RECORDS SHOWN -
________________________________________
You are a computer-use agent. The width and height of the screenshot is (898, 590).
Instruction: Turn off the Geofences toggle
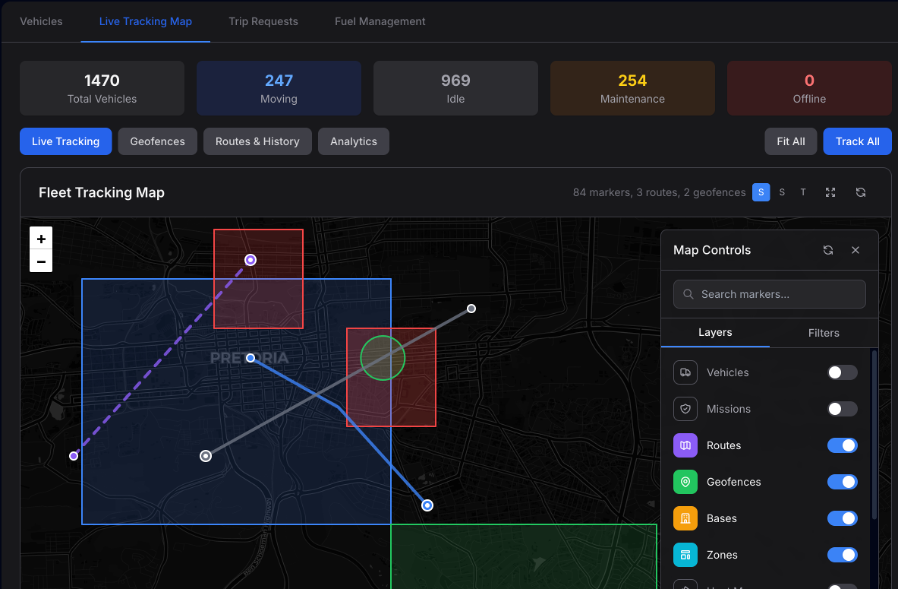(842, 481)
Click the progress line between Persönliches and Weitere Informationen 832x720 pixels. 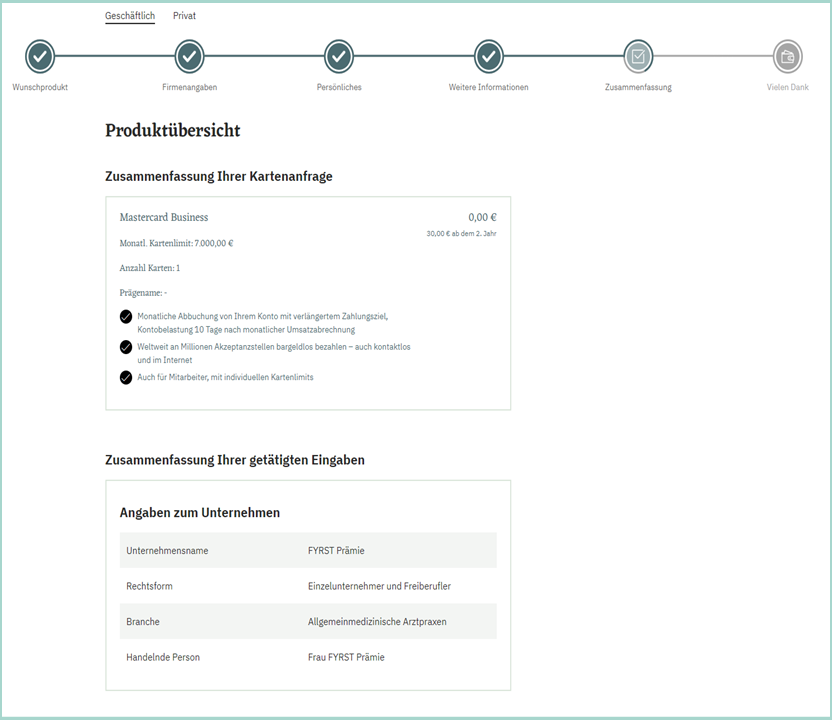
________________________________________
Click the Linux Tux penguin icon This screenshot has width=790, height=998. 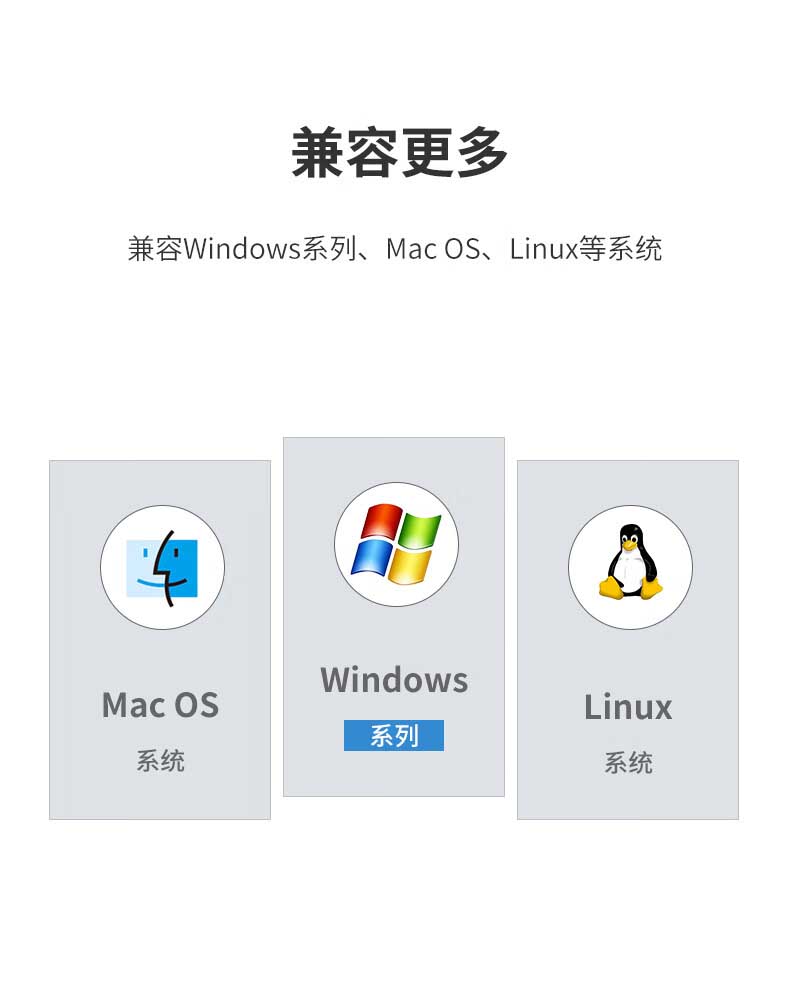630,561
________________________________________
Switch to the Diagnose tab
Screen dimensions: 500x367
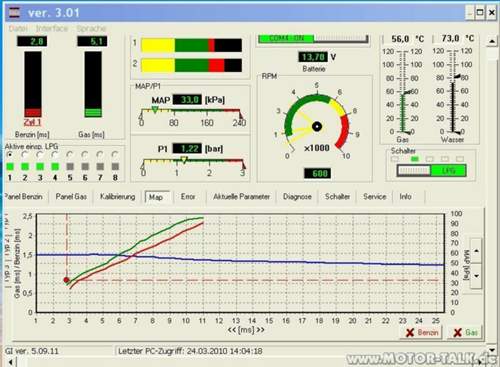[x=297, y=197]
________________________________________
WORK REQUIRED - Rewrite the records that start at the line containing "Switch to the Diagnose tab" and end after the line containing "[x=297, y=197]" as a two-column CSV with the headers command and location. Give one row per record with the text and its answer each in a single quoted field, replace line breaks with spaces, and leave out the pictures.

THE RESULT -
command,location
"Switch to the Diagnose tab Screen dimensions: 500x367","[x=297, y=197]"